(Beginning of DATASET CONTENT)

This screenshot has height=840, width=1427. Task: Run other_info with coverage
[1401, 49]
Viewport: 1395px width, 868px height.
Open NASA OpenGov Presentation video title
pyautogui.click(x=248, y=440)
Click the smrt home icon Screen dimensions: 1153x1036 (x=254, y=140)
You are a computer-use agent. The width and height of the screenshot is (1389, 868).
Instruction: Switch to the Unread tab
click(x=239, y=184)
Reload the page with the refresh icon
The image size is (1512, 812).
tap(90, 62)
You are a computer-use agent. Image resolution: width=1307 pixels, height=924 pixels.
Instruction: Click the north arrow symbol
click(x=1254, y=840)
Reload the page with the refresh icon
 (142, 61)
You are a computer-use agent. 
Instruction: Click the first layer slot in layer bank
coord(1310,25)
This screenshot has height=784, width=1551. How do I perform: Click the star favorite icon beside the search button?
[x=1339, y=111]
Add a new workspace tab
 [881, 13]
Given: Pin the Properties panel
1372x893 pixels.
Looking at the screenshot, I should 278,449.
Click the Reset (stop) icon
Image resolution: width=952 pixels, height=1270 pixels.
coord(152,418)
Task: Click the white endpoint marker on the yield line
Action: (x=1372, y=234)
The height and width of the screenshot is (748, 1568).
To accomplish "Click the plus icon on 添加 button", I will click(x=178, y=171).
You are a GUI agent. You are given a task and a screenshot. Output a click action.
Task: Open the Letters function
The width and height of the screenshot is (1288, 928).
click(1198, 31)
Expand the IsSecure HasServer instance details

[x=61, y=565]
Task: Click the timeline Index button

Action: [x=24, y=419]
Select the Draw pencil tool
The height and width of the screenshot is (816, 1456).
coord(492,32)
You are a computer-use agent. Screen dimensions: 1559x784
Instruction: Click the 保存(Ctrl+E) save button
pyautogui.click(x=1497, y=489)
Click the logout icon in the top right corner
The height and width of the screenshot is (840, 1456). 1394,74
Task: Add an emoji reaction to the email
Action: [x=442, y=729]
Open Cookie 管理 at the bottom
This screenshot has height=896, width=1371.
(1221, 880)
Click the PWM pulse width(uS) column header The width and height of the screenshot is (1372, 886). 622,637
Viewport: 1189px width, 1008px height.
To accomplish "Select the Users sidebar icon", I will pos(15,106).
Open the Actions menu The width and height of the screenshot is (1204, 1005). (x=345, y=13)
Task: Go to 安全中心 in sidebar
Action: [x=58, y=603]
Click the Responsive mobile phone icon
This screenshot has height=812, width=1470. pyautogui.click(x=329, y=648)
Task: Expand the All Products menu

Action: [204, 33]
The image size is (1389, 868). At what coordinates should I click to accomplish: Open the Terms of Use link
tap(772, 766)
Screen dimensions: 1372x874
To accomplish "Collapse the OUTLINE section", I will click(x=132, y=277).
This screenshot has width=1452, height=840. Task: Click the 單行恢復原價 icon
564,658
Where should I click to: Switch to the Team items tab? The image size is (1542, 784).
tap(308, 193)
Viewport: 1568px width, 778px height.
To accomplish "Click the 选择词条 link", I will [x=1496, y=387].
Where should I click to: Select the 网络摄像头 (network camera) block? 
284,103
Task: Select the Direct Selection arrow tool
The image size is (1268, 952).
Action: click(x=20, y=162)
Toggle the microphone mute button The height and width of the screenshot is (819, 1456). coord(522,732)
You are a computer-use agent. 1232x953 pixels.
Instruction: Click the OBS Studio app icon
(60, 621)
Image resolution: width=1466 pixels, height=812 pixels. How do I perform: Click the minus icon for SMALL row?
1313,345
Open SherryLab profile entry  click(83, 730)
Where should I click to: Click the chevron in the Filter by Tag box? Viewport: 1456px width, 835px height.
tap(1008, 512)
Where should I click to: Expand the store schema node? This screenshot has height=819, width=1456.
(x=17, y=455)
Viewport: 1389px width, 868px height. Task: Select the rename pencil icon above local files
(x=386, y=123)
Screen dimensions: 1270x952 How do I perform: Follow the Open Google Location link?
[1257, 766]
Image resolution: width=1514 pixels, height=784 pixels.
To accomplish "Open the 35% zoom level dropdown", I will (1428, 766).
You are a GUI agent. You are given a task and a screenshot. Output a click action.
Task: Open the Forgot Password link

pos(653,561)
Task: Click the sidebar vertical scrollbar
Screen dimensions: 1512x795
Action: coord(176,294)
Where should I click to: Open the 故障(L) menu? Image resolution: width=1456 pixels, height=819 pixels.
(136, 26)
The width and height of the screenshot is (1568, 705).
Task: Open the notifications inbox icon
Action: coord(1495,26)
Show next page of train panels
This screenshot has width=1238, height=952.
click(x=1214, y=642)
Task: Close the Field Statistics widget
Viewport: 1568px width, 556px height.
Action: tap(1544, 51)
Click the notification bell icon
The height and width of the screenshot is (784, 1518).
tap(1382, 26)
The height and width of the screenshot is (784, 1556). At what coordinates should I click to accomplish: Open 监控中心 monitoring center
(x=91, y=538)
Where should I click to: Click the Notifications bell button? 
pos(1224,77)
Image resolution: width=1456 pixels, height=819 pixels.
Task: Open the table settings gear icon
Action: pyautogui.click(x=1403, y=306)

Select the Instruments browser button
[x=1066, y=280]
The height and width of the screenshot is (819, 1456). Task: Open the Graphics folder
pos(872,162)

(End of DATASET CONTENT)

> [INSTRUCTIONS TO FOLLOW]:
Word for word, reproduce every line of the data.

> [SOLUTION TO THIS PROBLEM]:
This screenshot has height=840, width=1427. Task: Run other_info with coverage
[1401, 49]
Viewport: 1395px width, 868px height.
Open NASA OpenGov Presentation video title
pyautogui.click(x=248, y=440)
Click the smrt home icon Screen dimensions: 1153x1036 (x=254, y=140)
You are a computer-use agent. The width and height of the screenshot is (1389, 868).
Instruction: Switch to the Unread tab
click(x=239, y=184)
Reload the page with the refresh icon
The image size is (1512, 812).
tap(90, 62)
You are a computer-use agent. Image resolution: width=1307 pixels, height=924 pixels.
Instruction: Click the north arrow symbol
click(x=1254, y=840)
Reload the page with the refresh icon
 (142, 61)
You are a computer-use agent. 
Instruction: Click the first layer slot in layer bank
coord(1310,25)
This screenshot has height=784, width=1551. How do I perform: Click the star favorite icon beside the search button?
[x=1339, y=111]
Add a new workspace tab
 [881, 13]
Given: Pin the Properties panel
1372x893 pixels.
Looking at the screenshot, I should 278,449.
Click the Reset (stop) icon
Image resolution: width=952 pixels, height=1270 pixels.
coord(152,418)
Task: Click the white endpoint marker on the yield line
Action: (x=1372, y=234)
The height and width of the screenshot is (748, 1568).
To accomplish "Click the plus icon on 添加 button", I will click(x=178, y=171).
You are a GUI agent. You are given a task and a screenshot. Output a click action.
Task: Open the Letters function
The width and height of the screenshot is (1288, 928).
click(1198, 31)
Expand the IsSecure HasServer instance details

[x=61, y=565]
Task: Click the timeline Index button

Action: [x=24, y=419]
Select the Draw pencil tool
The height and width of the screenshot is (816, 1456).
coord(492,32)
You are a computer-use agent. Screen dimensions: 1559x784
Instruction: Click the 保存(Ctrl+E) save button
pyautogui.click(x=1497, y=489)
Click the logout icon in the top right corner
The height and width of the screenshot is (840, 1456). 1394,74
Task: Add an emoji reaction to the email
Action: [x=442, y=729]
Open Cookie 管理 at the bottom
This screenshot has height=896, width=1371.
(1221, 880)
Click the PWM pulse width(uS) column header The width and height of the screenshot is (1372, 886). 622,637
Viewport: 1189px width, 1008px height.
To accomplish "Select the Users sidebar icon", I will pos(15,106).
Open the Actions menu The width and height of the screenshot is (1204, 1005). (x=345, y=13)
Task: Go to 安全中心 in sidebar
Action: [x=58, y=603]
Click the Responsive mobile phone icon
This screenshot has height=812, width=1470. pyautogui.click(x=329, y=648)
Task: Expand the All Products menu

Action: [204, 33]
The image size is (1389, 868). At what coordinates should I click to accomplish: Open the Terms of Use link
tap(772, 766)
Screen dimensions: 1372x874
To accomplish "Collapse the OUTLINE section", I will click(x=132, y=277).
This screenshot has width=1452, height=840. Task: Click the 單行恢復原價 icon
564,658
Where should I click to: Switch to the Team items tab? The image size is (1542, 784).
tap(308, 193)
Viewport: 1568px width, 778px height.
To accomplish "Click the 选择词条 link", I will [x=1496, y=387].
Where should I click to: Select the 网络摄像头 (network camera) block? 
284,103
Task: Select the Direct Selection arrow tool
The image size is (1268, 952).
Action: click(x=20, y=162)
Toggle the microphone mute button The height and width of the screenshot is (819, 1456). coord(522,732)
You are a computer-use agent. 1232x953 pixels.
Instruction: Click the OBS Studio app icon
(60, 621)
Image resolution: width=1466 pixels, height=812 pixels. How do I perform: Click the minus icon for SMALL row?
1313,345
Open SherryLab profile entry  click(83, 730)
Where should I click to: Click the chevron in the Filter by Tag box? Viewport: 1456px width, 835px height.
tap(1008, 512)
Where should I click to: Expand the store schema node? This screenshot has height=819, width=1456.
(x=17, y=455)
Viewport: 1389px width, 868px height. Task: Select the rename pencil icon above local files
(x=386, y=123)
Screen dimensions: 1270x952 How do I perform: Follow the Open Google Location link?
[1257, 766]
Image resolution: width=1514 pixels, height=784 pixels.
To accomplish "Open the 35% zoom level dropdown", I will (1428, 766).
You are a GUI agent. You are given a task and a screenshot. Output a click action.
Task: Open the Forgot Password link

pos(653,561)
Task: Click the sidebar vertical scrollbar
Screen dimensions: 1512x795
Action: coord(176,294)
Where should I click to: Open the 故障(L) menu? Image resolution: width=1456 pixels, height=819 pixels.
(136, 26)
The width and height of the screenshot is (1568, 705).
Task: Open the notifications inbox icon
Action: coord(1495,26)
Show next page of train panels
This screenshot has width=1238, height=952.
click(x=1214, y=642)
Task: Close the Field Statistics widget
Viewport: 1568px width, 556px height.
Action: tap(1544, 51)
Click the notification bell icon
The height and width of the screenshot is (784, 1518).
tap(1382, 26)
The height and width of the screenshot is (784, 1556). At what coordinates should I click to accomplish: Open 监控中心 monitoring center
(x=91, y=538)
Where should I click to: Click the Notifications bell button? 
pos(1224,77)
Image resolution: width=1456 pixels, height=819 pixels.
Task: Open the table settings gear icon
Action: pyautogui.click(x=1403, y=306)

Select the Instruments browser button
[x=1066, y=280]
The height and width of the screenshot is (819, 1456). Task: Open the Graphics folder
pos(872,162)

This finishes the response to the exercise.